Verfahren sollen sich die Busse nicht mehr

Während der ersten Sperrphase im Januar gab es Kritik von den Fahrgästen, weil sich einige Busfahrer verfahren hatten. Diesmal habe das neue Personal aber mehr Vorbereitungszeit, damit sich solche Fehler nicht wiederholen, sagt Thielmann. Nach seinen Angaben sind außerdem Sprachkurse geplant - auch wenn klar sei, dass nicht alle ausländischen Fahrer bis Juli fließend Deutsch beherrschten. "Wir versuchen, den Ersatzverkehr und die Busse möglichst gut zu kennzeichnen, damit von den Fahrgäste erst gar keine Fragen aufkommen", kündigt Thielmann an.

Der Busersatzverkehr soll im Sommer und Herbst weitestgehend so ablaufen wie bei der ersten Sperrung im Januar. Statt der Regionalzüge wird es zwölf Ersatzbuslinien geben, die mehr als 1.000 Fahrten am Tag zurücklegen. Die Bahn hat nur ein paar kleinere Änderungen vorgenommen: Einige Linien werden verlängert oder beschleunigt. So sollen dann beispielsweise die Busse zwischen Darmstadt und Bensheim (Bergstraße) sieben Minuten schneller unterwegs sein. Eine Übersicht über die Ersatzbus-Routen bietet die Bahn auf ihrer Internetseite zur Riedbahn-Generalsanierung.

Längere Fahrzeit für umgeleitete Fernzüge

Die Riedbahn-Sperrung beginnt einen Tag nach Ende der Fußball-EM am 15. Juli und dauert - Stand jetzt - bis Mitte Dezember. Die Fernverkehrszüge sollen über die parallel laufenden Strecken Frankfurt - Darmstadt - Heidelberg und Mainz - Worms - Mannheim/Ludwigshafen umgeleitet werden. Dadurch verlängert sich die Fahrzeit um jeweils etwa 30 Minuten.

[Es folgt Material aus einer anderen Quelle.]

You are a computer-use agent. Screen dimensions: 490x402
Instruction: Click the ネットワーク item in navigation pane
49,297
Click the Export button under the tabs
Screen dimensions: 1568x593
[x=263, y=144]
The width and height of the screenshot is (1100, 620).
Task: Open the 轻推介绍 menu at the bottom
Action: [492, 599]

Auch auf den Umleitungsstrecken fallen einige Verbindungen aus, die dann von Ersatzbussen kompensiert werden sollen. Alle Änderungen sind bereits in die Fahrplanauskunft der Bahn eingearbeitet.

Um Anwohner und Fahrgäste über das Ersatzkonzept zu informieren, will die Bahn Anfang Juli Infopost an 100.000 Haushalte verschicken. Ab Mitte Juni können sich Betroffene außerdem an einem Infomobil über die Bauarbeiten informieren. Erster Halt ist am 17. Juni in Bürstadt (Bersgtraße). In Gernsheim (Groß-Gerau) soll ein Infocenter entstehen. Außerdem ist ein WhatsApp-Kanal "Riedbahn" geplant.